Still, video and multimedia content—when done right—has the potential to be some of the most influential and compelling work a brand publication can create. “Video is powerful,” Lazzaroni said. “That’s how people, a lot of times, can relate to [the content] emotionally. You get into a richer and deeper space with video than you can with a static image.”

But full-fledged video isn’t always the best option in B2B marketing. A simple SlideShare or multimedia presentation can get the job done.

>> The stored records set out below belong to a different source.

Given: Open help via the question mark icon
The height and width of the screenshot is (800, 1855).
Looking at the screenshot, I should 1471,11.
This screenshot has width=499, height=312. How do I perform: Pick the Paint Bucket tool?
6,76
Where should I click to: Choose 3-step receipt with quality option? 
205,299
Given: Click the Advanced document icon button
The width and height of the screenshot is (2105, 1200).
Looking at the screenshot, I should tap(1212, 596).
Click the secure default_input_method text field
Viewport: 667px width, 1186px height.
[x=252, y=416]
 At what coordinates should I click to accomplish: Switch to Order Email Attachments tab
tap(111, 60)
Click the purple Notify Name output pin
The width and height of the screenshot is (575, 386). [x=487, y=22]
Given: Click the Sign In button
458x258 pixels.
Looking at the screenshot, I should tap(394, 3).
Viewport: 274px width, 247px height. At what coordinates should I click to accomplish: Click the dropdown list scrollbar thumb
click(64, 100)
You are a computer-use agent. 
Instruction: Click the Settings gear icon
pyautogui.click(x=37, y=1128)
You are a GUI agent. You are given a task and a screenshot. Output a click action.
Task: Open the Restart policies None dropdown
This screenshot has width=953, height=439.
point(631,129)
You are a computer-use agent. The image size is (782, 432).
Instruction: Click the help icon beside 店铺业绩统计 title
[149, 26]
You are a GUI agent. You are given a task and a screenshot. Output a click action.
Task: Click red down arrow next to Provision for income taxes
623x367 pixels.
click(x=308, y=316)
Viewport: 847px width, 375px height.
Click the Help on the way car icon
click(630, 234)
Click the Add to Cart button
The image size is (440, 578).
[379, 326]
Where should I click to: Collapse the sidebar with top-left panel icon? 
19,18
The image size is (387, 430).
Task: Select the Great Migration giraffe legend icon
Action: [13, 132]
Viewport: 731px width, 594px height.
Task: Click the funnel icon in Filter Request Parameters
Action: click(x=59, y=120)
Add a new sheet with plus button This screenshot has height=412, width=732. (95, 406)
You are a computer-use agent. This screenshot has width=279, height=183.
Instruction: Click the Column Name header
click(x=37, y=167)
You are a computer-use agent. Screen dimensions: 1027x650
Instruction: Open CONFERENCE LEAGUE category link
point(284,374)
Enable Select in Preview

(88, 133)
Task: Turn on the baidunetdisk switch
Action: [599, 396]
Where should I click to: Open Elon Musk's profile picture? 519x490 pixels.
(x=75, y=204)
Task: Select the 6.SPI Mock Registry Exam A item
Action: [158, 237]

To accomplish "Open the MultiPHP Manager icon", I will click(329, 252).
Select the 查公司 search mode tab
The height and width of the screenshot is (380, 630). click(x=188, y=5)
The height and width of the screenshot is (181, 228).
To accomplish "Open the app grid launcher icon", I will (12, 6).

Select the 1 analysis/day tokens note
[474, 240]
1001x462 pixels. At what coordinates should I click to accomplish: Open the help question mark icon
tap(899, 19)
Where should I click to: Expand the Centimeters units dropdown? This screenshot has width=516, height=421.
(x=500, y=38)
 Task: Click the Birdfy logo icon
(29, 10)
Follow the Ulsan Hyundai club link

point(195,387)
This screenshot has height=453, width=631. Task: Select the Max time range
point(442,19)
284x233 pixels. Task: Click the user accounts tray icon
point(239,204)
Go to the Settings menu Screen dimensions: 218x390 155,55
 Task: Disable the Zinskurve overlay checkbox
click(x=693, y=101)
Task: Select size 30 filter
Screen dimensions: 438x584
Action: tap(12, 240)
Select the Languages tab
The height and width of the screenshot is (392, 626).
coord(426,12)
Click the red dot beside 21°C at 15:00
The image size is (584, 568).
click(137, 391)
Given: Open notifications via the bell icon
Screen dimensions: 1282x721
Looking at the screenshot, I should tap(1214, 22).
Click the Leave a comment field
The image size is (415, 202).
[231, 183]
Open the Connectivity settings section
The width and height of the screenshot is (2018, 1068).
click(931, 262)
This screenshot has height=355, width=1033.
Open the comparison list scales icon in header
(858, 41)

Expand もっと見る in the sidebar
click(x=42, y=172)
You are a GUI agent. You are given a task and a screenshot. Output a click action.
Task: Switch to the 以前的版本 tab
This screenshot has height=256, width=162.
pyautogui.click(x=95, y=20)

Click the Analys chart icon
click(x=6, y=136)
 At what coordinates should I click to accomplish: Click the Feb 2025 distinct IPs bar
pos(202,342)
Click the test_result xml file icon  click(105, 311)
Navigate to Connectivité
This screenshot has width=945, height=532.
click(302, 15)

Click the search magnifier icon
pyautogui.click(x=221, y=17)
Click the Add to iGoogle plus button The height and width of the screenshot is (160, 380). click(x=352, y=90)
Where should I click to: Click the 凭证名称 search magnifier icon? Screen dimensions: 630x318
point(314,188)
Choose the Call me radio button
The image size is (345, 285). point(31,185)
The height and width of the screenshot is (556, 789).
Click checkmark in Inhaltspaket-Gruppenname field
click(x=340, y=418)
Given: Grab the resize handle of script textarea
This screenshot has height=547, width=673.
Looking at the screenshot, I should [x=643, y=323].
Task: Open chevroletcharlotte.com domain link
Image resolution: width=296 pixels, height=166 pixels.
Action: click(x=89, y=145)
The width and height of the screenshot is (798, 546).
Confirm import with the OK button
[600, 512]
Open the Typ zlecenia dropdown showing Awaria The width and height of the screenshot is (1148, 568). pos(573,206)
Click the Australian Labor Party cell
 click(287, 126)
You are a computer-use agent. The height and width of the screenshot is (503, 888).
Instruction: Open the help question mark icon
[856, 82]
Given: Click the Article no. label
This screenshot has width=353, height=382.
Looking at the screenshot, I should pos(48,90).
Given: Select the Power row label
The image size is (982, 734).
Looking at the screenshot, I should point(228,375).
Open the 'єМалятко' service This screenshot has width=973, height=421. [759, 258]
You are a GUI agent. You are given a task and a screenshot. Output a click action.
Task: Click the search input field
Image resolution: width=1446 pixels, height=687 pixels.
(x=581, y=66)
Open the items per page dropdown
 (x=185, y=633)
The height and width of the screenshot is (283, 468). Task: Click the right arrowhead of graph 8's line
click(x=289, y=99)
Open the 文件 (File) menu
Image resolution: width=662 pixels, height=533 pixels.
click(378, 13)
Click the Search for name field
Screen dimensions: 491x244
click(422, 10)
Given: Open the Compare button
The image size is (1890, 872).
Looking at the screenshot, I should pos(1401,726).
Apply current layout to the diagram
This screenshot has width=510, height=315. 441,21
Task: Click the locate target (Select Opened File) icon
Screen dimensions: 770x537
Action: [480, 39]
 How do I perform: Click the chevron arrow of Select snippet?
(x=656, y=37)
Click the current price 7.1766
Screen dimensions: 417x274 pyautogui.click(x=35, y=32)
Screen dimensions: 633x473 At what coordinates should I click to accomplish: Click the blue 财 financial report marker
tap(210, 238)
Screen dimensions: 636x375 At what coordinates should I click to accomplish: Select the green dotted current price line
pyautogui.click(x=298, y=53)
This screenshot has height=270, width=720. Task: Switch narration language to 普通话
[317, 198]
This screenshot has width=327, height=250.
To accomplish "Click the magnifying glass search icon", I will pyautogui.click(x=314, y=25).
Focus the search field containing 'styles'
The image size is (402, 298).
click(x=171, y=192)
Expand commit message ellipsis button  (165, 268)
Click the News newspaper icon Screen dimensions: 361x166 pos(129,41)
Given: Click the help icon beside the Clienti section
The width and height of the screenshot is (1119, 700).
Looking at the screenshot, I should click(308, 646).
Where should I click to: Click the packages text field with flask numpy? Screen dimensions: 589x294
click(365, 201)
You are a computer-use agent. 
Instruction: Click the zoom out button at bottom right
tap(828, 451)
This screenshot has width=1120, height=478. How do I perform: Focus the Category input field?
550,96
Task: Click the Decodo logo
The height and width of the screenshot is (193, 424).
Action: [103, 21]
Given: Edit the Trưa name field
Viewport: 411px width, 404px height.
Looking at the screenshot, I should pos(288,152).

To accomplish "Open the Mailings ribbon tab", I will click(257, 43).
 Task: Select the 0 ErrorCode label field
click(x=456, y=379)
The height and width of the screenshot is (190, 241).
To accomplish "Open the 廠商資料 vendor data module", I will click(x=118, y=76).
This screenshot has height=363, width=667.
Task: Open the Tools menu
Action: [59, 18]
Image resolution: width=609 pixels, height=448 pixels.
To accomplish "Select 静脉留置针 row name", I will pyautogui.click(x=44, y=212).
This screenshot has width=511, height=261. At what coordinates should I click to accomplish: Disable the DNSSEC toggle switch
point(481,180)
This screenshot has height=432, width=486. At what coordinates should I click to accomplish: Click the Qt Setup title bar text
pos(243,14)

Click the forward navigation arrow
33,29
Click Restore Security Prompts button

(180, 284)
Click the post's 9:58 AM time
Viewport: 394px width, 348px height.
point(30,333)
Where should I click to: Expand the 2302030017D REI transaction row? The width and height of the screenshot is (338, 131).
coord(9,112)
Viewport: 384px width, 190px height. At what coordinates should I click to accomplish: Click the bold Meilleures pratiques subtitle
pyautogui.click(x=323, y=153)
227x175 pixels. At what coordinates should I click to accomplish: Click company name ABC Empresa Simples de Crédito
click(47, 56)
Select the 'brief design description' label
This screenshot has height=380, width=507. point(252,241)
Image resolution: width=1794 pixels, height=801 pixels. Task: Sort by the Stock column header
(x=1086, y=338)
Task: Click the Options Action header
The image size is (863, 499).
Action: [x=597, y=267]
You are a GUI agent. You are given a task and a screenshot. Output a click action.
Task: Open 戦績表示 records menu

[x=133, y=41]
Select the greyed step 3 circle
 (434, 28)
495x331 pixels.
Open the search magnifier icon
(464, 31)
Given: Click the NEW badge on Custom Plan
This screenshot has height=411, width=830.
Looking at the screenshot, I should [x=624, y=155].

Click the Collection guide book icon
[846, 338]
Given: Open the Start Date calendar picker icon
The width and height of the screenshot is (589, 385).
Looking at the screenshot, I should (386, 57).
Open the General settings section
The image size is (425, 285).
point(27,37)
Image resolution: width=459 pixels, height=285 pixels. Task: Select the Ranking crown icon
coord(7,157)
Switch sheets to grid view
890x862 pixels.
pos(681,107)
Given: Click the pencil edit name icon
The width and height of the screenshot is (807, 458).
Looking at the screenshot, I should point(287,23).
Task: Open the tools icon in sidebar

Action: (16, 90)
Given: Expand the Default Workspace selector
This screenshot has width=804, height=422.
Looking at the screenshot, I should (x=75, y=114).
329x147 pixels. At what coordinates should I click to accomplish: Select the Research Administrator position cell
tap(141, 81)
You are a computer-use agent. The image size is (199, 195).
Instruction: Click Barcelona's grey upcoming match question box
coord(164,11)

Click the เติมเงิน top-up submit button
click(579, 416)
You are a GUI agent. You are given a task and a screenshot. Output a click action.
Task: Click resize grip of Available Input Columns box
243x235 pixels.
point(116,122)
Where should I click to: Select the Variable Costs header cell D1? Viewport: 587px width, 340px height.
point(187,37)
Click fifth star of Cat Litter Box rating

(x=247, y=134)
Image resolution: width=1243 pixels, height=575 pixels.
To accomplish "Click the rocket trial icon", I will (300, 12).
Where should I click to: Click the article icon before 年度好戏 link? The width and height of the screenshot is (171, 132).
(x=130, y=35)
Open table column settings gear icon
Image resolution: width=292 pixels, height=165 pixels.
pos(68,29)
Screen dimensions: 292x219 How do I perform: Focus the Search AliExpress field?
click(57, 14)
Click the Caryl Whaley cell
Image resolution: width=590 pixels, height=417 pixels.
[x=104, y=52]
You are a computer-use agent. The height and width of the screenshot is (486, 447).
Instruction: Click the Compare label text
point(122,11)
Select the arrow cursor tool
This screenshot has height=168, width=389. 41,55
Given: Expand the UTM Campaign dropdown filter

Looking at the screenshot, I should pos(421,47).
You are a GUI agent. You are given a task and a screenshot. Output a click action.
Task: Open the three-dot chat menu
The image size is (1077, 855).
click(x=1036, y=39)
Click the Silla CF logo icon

“From the B2B perspective, there’s a lot of value of engagement with a piece of content within an organization,” Bodnar said. “A slide deck is a lot easier to share with your boss or a bunch or peers instead of a dense blog article that might only be relevant if you’re a hardcore practitioner in whatever that topic is.”

Takeaways

Ultimately, what separates LinkedIn and HubSpot from the average B2B marketing operation is an intense belief in content and a deep understanding of what makes content marketing unique. While B2C efforts often attempt to reach a broad, fluid audience for a small commitment, B2B marketers are driving a much more defined audience to a big-time commitment.

The relatively small audiences that B2B companies target also makes it easier to track the close relationship between content marketing and the sales funnel. The smartest companies capitalize on this marketing opportunity by emphasizing metrics and testing so much as they commit to telling helpful and engaging stories to their customers.

B2B no longer stands for boring-to-boring. If you need proof, just ask LinkedIn and HubSpot.